State implements legalization of medical marijuana, but prospect of a vote on recreational marijuana unexpectedly fades
With an Aug. 8 deadline looming, Oklahoma’s Green the Vote group looked well on its way to collecting enough signatures to place an initiative legalizing recreational marijuana on the ballot. But just days before the deadline, the group’s leaders revealed that they had deliberately—and significantly—inflated the number of signatures they had gathered in an effort to build momentum. The group submitted its signatures to the Secretary of State’s office on Aug. 8, but the prospect of a vote on recreational marijuana has dimmed.
Advocates have enjoyed a far more successful last few months when it comes to medical marijuana. In a June 26 referendum, Oklahomans approved Question 788, which legalizes the medical use of marijuana, 57 percent to 43 percent. This expansive measure enables doctors to license the use of marijuana for any medical condition, and allows people to possess and grow larger amounts of marijuana than do many other states with similar statutes.
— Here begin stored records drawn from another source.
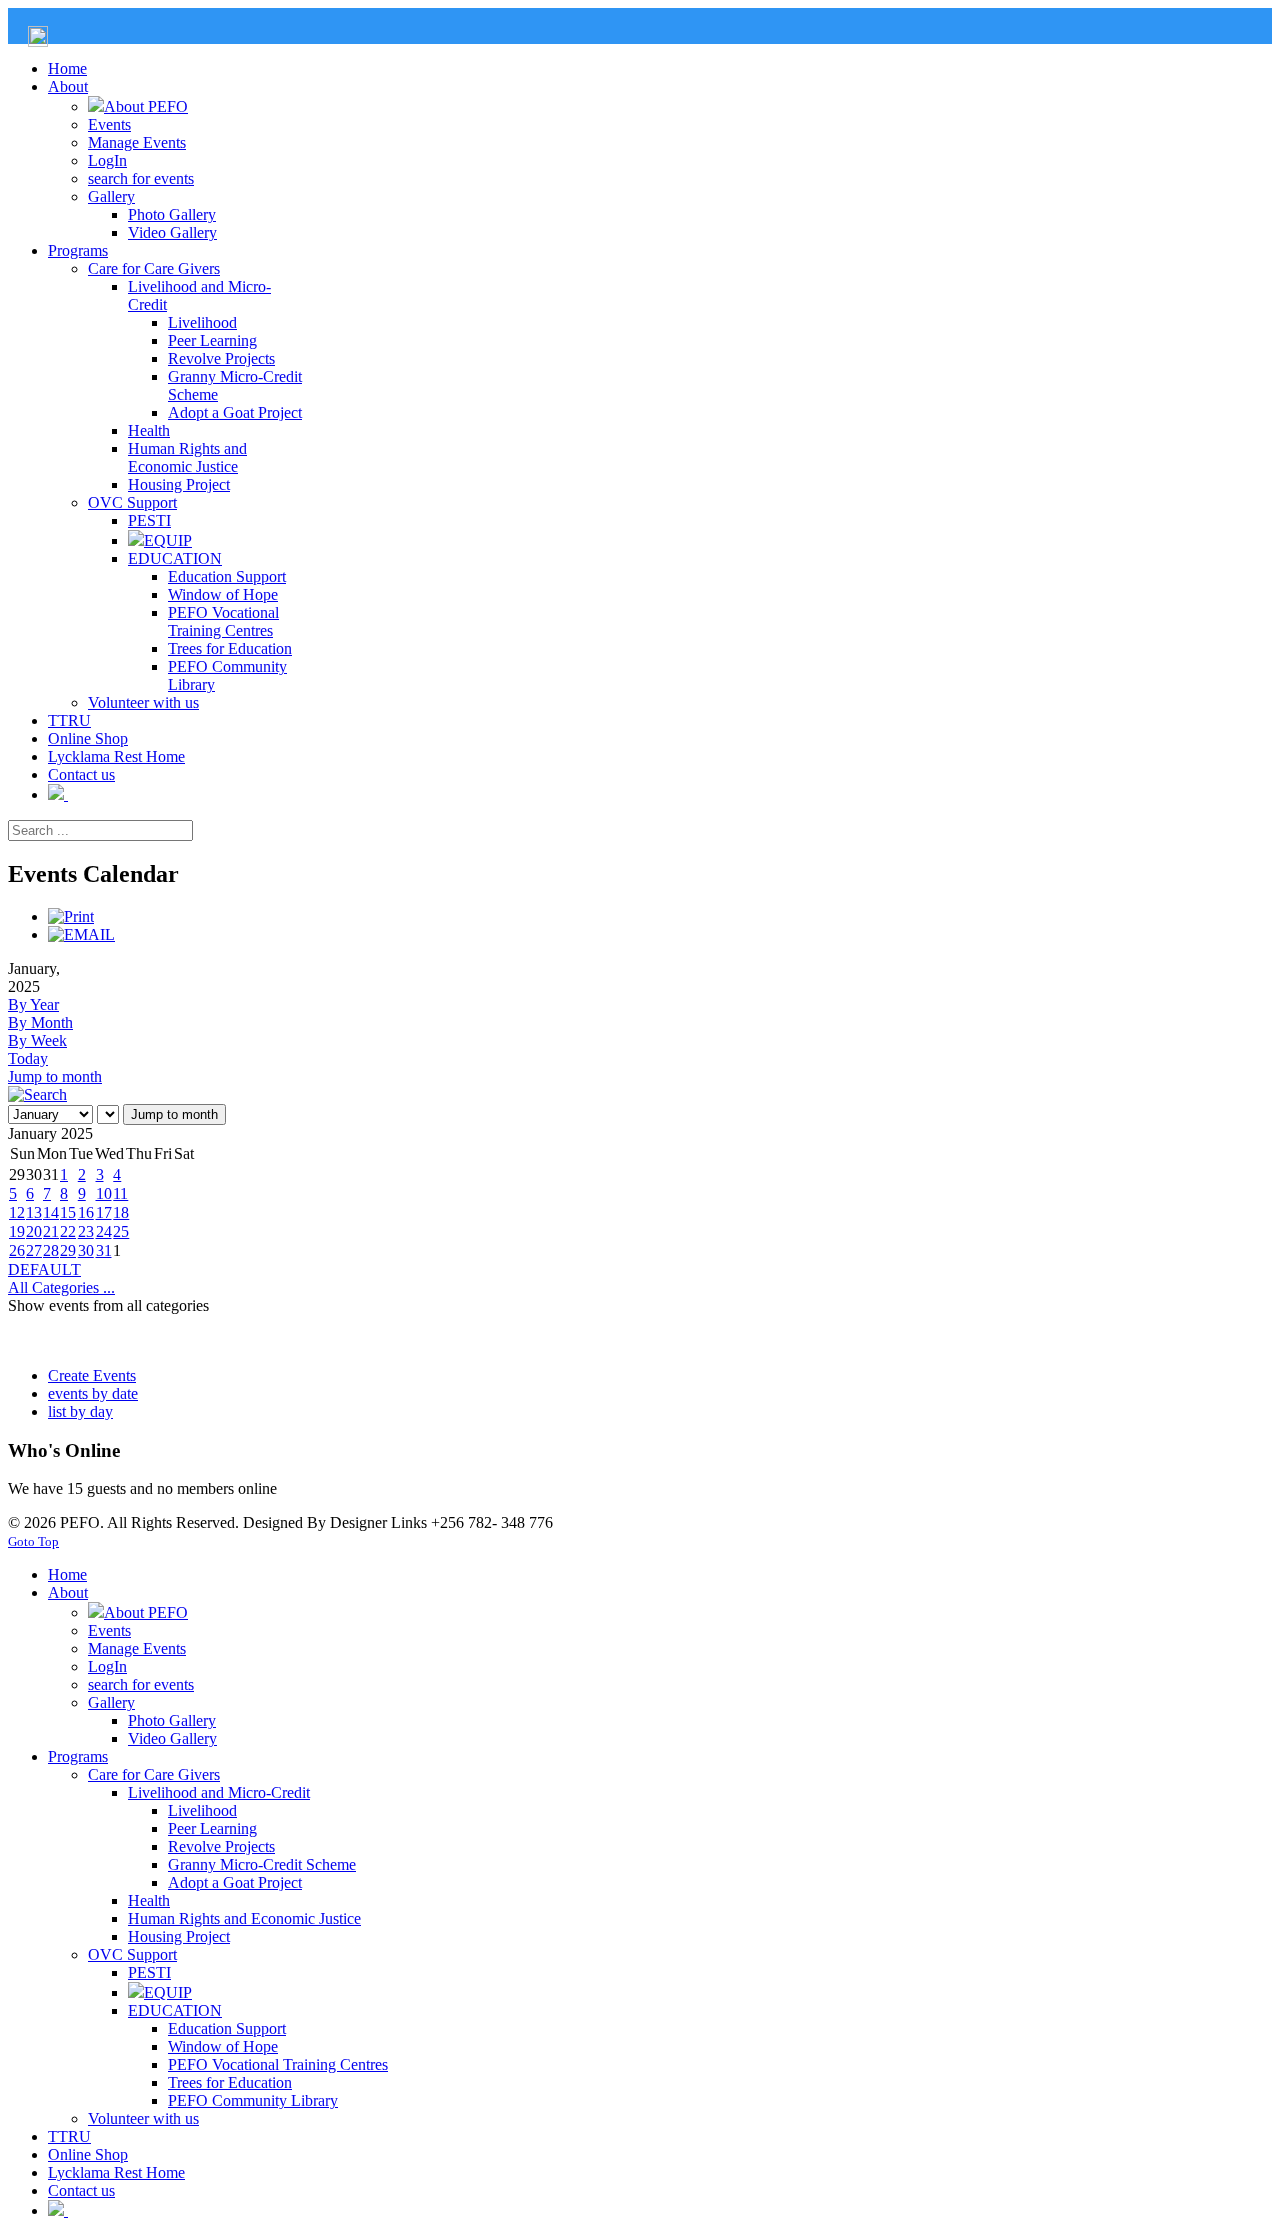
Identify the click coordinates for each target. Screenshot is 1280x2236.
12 (17, 1212)
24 (104, 1231)
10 (104, 1193)
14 (51, 1212)
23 (86, 1231)
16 (86, 1212)
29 (68, 1250)
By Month (40, 1022)
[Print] (71, 916)
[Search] (37, 1094)
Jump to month (55, 1076)
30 (86, 1250)
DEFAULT (44, 1269)
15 (68, 1212)
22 (68, 1231)
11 (120, 1193)
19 (17, 1231)
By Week (37, 1040)
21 (51, 1231)
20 (34, 1231)
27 (34, 1250)
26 (17, 1250)
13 (34, 1212)
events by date (93, 1393)
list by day (80, 1411)
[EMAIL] (81, 934)
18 (121, 1212)
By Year (33, 1004)
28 (51, 1250)
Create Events (92, 1375)
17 (104, 1212)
Shortly after the June vote, the state’s health board adopted emergency regulations that restricted the measure. These regulations, which Governor Mary Fallin signed into law, banned the sale of smokable marijuana and added a requirement that dispensaries employ a licensed pharmacist. But this provoked widespread complaints that the board lacked the authority to pass regulations modifying the content of Question 788, and state officials soon changed course. In early August, the health board and Fallin rescinded their earlier rules, lifting the ban on smokable marijuana and the pharmacist requirement. Tulsa World’s Samantha Vicent recently reported on other outstanding issues that the Oklahoma legislature may have to tackle in its next session. But until then medical marijuana is ready to go: Question 788’s implementation begins later this month.